* **WORK INSTRUCTIONS**
Report each line from the records where the string "attribution" turns up.

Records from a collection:
================

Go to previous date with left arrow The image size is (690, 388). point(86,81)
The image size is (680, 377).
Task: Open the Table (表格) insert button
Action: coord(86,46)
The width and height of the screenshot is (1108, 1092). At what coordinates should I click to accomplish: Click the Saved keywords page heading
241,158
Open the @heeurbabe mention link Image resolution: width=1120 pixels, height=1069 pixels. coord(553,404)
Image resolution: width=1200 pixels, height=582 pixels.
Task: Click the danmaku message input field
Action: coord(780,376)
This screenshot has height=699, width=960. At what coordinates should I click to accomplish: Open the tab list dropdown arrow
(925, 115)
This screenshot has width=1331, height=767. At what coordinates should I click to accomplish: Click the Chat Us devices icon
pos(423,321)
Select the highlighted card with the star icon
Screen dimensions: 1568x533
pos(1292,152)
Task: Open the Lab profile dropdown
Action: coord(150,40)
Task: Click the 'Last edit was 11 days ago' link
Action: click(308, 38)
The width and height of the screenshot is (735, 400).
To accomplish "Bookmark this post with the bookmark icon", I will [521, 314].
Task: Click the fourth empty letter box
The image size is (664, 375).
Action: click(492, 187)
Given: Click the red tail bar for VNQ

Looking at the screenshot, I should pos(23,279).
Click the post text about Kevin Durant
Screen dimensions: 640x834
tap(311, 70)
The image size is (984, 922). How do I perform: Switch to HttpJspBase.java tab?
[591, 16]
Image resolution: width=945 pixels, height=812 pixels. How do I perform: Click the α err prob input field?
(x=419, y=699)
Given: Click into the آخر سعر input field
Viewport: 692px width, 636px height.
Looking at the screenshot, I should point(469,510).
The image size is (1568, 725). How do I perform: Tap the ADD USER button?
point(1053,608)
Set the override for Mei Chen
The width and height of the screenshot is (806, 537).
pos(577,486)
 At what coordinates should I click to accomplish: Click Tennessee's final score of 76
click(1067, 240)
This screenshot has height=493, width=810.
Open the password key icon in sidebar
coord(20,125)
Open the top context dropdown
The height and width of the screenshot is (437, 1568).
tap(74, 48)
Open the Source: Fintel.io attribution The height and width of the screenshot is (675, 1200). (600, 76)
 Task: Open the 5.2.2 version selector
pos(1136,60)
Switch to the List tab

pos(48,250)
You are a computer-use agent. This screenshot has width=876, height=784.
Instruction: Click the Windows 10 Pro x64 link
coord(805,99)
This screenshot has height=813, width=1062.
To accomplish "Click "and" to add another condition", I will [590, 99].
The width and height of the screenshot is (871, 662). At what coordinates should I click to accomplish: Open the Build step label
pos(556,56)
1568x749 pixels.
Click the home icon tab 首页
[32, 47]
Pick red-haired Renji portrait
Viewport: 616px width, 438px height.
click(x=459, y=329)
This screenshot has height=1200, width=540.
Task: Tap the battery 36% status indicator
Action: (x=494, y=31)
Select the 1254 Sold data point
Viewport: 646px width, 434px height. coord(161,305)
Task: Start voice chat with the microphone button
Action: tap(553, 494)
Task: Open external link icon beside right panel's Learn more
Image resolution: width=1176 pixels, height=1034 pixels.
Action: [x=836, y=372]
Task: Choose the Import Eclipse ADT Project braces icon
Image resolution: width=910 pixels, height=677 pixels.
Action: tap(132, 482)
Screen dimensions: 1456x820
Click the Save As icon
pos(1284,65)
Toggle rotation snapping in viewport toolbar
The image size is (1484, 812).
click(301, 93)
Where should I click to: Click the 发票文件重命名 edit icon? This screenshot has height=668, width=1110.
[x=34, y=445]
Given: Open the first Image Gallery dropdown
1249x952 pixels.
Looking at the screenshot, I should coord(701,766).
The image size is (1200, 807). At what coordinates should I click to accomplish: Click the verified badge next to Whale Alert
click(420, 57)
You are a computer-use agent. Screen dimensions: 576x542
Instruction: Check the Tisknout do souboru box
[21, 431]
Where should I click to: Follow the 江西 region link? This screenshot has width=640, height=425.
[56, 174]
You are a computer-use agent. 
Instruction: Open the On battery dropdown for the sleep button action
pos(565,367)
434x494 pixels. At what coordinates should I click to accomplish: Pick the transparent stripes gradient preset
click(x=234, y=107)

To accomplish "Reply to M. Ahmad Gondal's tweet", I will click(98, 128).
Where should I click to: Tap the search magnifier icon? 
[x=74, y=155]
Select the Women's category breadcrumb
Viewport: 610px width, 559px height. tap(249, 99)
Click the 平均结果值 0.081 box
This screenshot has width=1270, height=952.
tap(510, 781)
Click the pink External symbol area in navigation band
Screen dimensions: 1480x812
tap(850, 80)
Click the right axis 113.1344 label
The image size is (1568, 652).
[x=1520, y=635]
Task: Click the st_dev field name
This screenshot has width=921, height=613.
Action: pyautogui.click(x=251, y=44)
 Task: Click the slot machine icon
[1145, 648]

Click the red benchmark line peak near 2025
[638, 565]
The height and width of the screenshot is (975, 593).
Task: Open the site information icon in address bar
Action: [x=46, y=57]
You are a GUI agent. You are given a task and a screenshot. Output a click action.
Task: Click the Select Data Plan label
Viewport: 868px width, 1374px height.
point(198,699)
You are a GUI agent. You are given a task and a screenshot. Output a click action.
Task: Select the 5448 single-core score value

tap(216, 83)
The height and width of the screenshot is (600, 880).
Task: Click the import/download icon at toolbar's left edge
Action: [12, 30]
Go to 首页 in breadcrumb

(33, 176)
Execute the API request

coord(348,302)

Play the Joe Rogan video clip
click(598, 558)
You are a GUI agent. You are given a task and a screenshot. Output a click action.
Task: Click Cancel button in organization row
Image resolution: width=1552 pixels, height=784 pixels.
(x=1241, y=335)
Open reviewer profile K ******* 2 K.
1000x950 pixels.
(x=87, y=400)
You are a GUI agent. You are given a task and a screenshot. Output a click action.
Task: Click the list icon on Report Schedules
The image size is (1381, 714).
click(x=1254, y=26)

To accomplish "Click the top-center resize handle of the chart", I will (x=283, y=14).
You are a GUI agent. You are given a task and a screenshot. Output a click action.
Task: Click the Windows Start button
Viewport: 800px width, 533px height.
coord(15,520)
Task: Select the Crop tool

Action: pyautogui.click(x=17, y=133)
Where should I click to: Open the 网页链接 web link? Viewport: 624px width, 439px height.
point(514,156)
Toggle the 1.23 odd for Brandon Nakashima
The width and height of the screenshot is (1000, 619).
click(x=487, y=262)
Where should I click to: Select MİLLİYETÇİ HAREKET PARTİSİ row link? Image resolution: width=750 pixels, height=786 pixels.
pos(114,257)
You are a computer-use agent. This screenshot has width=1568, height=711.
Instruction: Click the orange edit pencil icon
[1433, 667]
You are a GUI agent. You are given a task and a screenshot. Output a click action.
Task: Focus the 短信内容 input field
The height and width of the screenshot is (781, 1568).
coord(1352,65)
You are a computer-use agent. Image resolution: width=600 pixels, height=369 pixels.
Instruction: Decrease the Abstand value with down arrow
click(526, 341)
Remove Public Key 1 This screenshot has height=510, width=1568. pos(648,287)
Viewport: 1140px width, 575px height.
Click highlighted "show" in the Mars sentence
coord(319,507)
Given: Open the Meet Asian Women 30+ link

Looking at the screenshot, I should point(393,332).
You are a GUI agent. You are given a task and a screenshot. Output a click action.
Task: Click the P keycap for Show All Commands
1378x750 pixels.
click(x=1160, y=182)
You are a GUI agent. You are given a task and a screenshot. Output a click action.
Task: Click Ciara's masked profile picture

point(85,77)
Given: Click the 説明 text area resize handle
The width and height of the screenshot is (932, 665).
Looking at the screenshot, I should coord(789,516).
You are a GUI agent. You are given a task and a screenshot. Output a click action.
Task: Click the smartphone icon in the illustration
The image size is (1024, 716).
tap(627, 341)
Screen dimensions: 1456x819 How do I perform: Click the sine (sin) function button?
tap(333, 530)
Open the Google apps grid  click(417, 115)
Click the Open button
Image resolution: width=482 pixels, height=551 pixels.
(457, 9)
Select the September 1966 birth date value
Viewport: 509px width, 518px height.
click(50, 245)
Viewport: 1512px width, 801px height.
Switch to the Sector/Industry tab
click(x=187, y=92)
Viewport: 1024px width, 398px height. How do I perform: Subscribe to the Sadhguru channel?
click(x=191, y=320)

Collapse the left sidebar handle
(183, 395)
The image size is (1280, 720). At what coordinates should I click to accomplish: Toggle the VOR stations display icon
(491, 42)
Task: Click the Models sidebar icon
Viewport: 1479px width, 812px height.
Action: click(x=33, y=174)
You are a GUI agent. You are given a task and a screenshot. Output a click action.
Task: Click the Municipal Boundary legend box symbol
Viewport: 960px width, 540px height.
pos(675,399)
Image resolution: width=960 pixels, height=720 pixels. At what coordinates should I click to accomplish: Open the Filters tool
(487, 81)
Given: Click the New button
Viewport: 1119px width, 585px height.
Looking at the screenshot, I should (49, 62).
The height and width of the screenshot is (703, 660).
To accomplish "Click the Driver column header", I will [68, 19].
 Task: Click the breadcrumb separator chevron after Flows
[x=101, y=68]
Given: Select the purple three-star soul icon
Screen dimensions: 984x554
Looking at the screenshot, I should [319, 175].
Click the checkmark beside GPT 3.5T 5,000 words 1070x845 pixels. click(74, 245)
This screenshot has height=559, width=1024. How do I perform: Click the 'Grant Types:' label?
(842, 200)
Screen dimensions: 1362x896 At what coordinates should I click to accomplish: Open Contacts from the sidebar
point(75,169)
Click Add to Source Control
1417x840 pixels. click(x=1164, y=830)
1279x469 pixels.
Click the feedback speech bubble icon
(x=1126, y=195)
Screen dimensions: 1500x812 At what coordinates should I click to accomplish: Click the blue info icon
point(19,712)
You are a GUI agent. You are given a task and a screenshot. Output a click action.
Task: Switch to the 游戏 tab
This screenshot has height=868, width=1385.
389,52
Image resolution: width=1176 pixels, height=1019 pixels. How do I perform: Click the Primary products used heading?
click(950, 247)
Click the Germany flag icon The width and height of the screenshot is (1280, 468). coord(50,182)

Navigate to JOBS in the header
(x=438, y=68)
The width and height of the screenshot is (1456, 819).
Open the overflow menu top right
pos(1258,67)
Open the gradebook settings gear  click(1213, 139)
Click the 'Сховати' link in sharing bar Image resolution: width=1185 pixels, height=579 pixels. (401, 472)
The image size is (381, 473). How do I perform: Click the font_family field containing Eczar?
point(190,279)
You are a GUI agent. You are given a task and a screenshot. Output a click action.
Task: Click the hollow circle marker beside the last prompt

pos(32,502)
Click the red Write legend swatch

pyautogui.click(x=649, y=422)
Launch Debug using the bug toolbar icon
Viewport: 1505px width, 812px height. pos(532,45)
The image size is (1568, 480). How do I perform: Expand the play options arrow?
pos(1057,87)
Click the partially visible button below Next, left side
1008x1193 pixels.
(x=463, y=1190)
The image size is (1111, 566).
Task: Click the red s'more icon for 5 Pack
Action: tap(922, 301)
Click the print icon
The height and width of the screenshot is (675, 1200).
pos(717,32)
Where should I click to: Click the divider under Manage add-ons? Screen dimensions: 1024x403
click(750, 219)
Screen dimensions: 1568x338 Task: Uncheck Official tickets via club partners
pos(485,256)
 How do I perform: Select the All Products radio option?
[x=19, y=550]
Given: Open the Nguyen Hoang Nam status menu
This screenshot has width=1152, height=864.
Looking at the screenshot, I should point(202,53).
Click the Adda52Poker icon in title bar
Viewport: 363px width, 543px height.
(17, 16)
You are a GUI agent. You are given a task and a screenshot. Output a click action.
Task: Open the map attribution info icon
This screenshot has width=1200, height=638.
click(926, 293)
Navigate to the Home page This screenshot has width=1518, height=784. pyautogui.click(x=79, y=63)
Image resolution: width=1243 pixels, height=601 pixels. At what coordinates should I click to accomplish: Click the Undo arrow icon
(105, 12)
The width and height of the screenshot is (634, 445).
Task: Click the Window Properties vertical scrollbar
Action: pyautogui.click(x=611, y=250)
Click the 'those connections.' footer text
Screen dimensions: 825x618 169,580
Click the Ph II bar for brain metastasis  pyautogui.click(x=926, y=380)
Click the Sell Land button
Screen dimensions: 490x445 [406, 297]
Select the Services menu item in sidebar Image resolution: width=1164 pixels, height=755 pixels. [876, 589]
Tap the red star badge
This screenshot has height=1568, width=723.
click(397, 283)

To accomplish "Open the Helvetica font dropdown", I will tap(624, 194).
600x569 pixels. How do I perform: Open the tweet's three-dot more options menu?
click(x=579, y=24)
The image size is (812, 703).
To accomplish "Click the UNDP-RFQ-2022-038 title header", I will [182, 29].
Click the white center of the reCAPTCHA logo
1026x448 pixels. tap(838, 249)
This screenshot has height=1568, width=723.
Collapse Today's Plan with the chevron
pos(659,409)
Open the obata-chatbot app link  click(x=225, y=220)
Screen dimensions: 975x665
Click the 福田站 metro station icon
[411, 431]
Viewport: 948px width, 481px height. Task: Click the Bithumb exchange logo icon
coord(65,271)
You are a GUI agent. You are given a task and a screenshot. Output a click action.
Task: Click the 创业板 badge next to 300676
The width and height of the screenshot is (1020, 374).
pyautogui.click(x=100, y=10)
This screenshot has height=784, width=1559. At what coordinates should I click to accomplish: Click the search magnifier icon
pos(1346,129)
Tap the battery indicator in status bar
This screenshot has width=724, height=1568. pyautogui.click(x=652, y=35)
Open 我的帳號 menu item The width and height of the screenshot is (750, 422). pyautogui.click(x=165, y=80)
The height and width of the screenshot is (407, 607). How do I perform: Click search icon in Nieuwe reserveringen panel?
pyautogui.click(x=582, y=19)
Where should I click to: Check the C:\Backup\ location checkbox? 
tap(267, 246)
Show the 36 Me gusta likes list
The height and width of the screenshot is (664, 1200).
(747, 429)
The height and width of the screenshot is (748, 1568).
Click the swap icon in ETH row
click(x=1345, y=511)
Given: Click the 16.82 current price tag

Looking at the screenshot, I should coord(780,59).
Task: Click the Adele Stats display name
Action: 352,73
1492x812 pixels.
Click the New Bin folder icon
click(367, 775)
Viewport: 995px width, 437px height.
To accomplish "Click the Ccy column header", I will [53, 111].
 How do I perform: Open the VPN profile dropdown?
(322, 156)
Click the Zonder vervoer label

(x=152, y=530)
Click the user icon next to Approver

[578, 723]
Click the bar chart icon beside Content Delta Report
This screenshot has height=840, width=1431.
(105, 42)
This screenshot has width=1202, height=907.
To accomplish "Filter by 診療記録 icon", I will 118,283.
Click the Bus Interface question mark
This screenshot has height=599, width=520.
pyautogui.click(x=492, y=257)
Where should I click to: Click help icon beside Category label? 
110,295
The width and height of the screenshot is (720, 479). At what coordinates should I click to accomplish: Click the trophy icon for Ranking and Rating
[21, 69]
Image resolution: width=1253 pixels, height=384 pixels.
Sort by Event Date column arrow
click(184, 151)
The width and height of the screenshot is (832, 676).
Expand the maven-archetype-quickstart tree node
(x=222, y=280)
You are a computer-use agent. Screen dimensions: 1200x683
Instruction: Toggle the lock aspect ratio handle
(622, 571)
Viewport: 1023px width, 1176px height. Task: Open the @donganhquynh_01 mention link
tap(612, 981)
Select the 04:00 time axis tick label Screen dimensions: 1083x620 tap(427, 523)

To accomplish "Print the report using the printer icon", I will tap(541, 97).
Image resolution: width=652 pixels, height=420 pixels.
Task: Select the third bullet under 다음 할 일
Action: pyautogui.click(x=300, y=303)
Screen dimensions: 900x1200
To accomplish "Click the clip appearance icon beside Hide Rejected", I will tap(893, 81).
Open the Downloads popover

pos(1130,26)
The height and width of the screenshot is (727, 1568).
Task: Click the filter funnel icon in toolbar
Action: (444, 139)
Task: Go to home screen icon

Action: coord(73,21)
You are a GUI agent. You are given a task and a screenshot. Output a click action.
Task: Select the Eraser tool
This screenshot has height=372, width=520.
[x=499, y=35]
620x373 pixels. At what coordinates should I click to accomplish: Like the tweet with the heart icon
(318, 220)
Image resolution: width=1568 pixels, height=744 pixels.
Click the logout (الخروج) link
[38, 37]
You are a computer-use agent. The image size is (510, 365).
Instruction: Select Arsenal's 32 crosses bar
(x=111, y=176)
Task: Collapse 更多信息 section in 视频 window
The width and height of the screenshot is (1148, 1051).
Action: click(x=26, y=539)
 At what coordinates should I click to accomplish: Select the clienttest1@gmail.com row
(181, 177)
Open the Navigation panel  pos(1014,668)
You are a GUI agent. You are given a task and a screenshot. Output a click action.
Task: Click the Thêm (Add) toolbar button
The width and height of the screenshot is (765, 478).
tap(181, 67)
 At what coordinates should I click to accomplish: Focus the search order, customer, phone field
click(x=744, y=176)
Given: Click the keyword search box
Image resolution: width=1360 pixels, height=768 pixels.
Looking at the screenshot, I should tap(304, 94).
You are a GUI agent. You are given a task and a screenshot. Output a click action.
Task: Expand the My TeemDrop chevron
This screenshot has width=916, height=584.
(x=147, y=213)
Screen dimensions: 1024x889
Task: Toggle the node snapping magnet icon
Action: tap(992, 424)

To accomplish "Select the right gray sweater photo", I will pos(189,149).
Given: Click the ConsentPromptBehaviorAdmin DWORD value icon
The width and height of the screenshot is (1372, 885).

================

* **FINAL ANSWER**
Open the Source: Fintel.io attribution The height and width of the screenshot is (675, 1200). (600, 76)
Task: Open the map attribution info icon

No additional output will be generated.